**What to do**:
From the entries, copy out every line in which the word "beside" is found.

*****

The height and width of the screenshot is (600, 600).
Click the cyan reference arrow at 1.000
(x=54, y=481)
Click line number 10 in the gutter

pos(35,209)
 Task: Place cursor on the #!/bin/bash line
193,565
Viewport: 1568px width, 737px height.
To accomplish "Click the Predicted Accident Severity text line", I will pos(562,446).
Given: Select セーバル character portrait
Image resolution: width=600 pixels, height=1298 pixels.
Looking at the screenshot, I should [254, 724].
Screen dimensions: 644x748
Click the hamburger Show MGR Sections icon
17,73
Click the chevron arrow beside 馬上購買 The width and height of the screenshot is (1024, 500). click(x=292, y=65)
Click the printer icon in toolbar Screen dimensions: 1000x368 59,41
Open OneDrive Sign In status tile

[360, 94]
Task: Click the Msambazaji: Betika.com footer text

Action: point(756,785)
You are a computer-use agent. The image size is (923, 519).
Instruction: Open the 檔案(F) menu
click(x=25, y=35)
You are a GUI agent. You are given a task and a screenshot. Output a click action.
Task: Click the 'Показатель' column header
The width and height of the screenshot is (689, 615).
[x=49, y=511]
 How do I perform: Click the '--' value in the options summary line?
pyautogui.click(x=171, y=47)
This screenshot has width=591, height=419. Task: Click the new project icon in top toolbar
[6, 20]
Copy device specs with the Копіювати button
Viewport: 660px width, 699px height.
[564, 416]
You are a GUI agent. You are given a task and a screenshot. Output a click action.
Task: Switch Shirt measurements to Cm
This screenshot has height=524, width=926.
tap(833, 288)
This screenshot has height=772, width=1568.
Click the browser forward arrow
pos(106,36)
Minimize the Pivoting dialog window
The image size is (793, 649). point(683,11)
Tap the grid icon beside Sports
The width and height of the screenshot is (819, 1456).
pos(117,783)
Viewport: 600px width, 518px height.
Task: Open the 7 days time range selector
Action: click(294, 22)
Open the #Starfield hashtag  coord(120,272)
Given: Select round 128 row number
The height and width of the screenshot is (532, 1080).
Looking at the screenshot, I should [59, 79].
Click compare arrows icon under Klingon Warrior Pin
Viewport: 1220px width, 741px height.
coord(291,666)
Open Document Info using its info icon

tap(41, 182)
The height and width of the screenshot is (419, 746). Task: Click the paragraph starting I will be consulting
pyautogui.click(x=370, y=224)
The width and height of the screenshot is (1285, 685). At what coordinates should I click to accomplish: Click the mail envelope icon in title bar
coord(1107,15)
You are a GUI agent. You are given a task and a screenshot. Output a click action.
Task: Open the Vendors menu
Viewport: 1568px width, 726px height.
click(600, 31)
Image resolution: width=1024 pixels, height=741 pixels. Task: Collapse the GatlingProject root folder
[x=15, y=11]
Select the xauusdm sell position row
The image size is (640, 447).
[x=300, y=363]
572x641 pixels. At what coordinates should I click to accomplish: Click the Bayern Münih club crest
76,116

*****

**Written reply**:
Click the chevron arrow beside 馬上購買 The width and height of the screenshot is (1024, 500). click(x=292, y=65)
Tap the grid icon beside Sports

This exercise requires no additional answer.